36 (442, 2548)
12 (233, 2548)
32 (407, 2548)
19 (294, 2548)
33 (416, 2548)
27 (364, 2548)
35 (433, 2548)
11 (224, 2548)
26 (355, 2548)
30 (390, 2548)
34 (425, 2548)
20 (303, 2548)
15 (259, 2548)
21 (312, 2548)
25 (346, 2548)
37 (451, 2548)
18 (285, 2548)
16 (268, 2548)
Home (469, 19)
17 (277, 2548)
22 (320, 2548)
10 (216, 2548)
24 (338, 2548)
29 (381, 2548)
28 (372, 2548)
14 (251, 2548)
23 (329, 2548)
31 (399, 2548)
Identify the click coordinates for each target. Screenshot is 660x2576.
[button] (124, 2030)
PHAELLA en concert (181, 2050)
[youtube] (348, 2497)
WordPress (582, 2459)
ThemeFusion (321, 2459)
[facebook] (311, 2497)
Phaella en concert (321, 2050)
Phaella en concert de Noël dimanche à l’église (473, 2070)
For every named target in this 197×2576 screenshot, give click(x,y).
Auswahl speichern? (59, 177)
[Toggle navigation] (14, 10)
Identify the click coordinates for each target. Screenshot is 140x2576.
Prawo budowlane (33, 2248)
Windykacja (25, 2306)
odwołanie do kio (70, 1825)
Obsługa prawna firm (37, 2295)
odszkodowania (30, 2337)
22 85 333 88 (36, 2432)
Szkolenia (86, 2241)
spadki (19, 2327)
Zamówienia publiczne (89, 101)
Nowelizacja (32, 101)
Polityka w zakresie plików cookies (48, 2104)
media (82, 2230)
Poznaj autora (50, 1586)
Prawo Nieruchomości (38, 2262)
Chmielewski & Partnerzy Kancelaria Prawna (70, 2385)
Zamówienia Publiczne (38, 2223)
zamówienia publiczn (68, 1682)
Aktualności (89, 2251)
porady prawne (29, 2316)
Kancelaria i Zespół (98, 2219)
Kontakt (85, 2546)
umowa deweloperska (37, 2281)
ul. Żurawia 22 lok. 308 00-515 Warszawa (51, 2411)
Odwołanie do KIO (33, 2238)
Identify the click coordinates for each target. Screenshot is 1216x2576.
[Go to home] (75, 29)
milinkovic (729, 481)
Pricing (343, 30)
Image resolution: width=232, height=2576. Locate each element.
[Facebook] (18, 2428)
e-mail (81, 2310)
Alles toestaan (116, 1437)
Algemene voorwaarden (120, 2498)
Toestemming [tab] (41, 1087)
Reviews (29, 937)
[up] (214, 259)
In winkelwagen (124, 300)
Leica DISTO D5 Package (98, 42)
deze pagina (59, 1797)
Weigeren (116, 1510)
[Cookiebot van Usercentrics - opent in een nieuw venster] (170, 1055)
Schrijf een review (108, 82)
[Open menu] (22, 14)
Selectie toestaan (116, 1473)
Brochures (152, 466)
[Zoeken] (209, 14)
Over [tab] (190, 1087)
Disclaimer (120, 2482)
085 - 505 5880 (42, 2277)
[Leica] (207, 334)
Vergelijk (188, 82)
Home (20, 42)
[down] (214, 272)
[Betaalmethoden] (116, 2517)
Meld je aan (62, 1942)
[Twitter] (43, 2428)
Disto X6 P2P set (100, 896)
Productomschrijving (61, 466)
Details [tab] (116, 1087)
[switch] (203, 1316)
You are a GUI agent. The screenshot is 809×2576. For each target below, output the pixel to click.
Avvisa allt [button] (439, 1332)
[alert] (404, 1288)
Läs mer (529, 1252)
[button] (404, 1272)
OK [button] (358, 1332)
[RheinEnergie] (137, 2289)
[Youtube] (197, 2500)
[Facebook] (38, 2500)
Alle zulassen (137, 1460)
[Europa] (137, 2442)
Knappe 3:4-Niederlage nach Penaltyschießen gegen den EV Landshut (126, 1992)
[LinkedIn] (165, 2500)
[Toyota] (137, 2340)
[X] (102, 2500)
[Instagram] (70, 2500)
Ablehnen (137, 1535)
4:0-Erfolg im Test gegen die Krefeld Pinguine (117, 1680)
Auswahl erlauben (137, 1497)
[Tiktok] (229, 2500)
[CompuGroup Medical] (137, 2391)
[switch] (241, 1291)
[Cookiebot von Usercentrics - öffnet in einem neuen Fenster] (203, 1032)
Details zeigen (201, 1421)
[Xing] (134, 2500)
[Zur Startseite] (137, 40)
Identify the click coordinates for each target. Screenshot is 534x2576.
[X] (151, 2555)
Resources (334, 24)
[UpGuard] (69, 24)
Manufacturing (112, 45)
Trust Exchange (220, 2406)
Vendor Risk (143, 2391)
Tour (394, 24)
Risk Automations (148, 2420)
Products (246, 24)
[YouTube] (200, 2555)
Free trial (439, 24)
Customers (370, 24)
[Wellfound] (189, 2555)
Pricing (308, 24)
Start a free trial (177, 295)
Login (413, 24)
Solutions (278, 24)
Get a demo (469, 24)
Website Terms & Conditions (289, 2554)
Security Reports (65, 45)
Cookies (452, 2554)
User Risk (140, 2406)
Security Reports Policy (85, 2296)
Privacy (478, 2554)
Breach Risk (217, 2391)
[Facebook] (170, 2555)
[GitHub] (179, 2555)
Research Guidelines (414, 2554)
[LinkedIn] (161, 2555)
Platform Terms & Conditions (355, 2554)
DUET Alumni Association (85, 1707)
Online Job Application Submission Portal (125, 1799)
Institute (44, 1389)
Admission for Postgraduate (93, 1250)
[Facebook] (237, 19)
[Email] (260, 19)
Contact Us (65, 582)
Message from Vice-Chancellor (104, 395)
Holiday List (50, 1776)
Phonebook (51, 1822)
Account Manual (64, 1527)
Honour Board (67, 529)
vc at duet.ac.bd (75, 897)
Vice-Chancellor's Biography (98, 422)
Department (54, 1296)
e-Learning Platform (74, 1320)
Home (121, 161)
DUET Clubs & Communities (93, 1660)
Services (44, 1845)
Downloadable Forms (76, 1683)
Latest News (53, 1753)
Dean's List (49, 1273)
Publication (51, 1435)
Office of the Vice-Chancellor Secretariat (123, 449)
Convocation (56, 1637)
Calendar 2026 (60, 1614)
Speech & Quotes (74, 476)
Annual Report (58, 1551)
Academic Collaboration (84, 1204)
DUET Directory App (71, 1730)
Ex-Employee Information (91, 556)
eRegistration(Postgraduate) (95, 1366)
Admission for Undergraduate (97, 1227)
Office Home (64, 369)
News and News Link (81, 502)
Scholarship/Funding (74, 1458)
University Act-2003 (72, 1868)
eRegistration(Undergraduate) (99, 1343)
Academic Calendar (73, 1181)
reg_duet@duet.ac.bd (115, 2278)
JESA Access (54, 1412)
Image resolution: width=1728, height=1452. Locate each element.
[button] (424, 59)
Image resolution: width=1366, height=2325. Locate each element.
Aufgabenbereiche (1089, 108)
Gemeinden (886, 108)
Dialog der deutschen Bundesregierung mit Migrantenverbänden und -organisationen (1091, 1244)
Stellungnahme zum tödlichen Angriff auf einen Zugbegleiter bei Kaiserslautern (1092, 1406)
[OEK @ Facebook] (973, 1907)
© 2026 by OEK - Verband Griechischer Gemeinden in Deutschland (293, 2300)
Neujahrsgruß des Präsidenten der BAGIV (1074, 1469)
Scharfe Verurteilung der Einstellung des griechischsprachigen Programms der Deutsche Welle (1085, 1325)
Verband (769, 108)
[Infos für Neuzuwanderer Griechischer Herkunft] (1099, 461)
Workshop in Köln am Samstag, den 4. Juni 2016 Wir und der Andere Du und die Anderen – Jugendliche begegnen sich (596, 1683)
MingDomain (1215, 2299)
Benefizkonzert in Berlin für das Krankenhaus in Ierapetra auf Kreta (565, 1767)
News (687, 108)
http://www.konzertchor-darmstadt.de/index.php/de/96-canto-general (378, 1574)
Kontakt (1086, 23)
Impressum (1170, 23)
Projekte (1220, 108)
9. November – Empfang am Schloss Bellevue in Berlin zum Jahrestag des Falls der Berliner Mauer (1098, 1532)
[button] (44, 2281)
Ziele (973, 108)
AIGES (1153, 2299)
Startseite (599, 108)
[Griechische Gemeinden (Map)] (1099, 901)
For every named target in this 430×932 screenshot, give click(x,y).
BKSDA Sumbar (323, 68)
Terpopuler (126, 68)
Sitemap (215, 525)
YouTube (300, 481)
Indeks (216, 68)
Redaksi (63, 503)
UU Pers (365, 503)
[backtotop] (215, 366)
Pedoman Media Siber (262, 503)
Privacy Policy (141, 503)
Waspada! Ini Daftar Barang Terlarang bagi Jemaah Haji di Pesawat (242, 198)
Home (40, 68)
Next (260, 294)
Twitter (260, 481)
------------------------
# Try it:
Write out exactly, please, the lines beginning at the start of the material and ending with the line that holds "Image resolution: width=232, height=2576.", both included.

# Written answer:
36 (442, 2548)
12 (233, 2548)
32 (407, 2548)
19 (294, 2548)
33 (416, 2548)
27 (364, 2548)
35 (433, 2548)
11 (224, 2548)
26 (355, 2548)
30 (390, 2548)
34 (425, 2548)
20 (303, 2548)
15 (259, 2548)
21 (312, 2548)
25 (346, 2548)
37 (451, 2548)
18 (285, 2548)
16 (268, 2548)
Home (469, 19)
17 (277, 2548)
22 (320, 2548)
10 (216, 2548)
24 (338, 2548)
29 (381, 2548)
28 (372, 2548)
14 (251, 2548)
23 (329, 2548)
31 (399, 2548)
Identify the click coordinates for each target. Screenshot is 660x2576.
[button] (124, 2030)
PHAELLA en concert (181, 2050)
[youtube] (348, 2497)
WordPress (582, 2459)
ThemeFusion (321, 2459)
[facebook] (311, 2497)
Phaella en concert (321, 2050)
Phaella en concert de Noël dimanche à l’église (473, 2070)
For every named target in this 197×2576 screenshot, give click(x,y).
Auswahl speichern? (59, 177)
[Toggle navigation] (14, 10)
Identify the click coordinates for each target. Screenshot is 140x2576.
Prawo budowlane (33, 2248)
Windykacja (25, 2306)
odwołanie do kio (70, 1825)
Obsługa prawna firm (37, 2295)
odszkodowania (30, 2337)
22 85 333 88 (36, 2432)
Szkolenia (86, 2241)
spadki (19, 2327)
Zamówienia publiczne (89, 101)
Nowelizacja (32, 101)
Polityka w zakresie plików cookies (48, 2104)
media (82, 2230)
Poznaj autora (50, 1586)
Prawo Nieruchomości (38, 2262)
Chmielewski & Partnerzy Kancelaria Prawna (70, 2385)
Zamówienia Publiczne (38, 2223)
zamówienia publiczn (68, 1682)
Aktualności (89, 2251)
porady prawne (29, 2316)
Kancelaria i Zespół (98, 2219)
Kontakt (85, 2546)
umowa deweloperska (37, 2281)
ul. Żurawia 22 lok. 308 00-515 Warszawa (51, 2411)
Odwołanie do KIO (33, 2238)
Identify the click coordinates for each target. Screenshot is 1216x2576.
[Go to home] (75, 29)
milinkovic (729, 481)
Pricing (343, 30)
Image resolution: width=232, height=2576. Locate each element.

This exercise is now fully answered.